((

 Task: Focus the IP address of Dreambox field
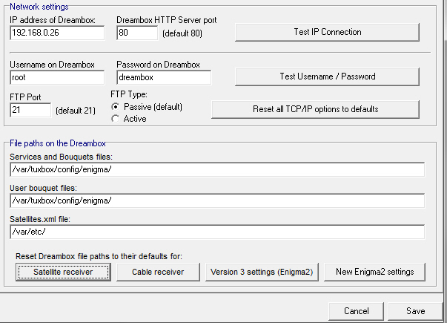pos(57,33)
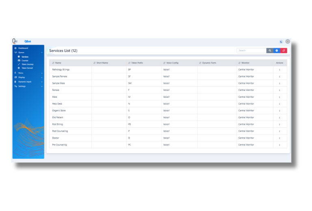Expand the Settings sidebar section
Screen dimensions: 312x211
click(22, 86)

))

**WORK REQUIRED**
Please gather every line in the items above that contains the word "Focus", and copy each one as it appears.

**EXPECTED OUTPUT**
 Task: Focus the IP address of Dreambox field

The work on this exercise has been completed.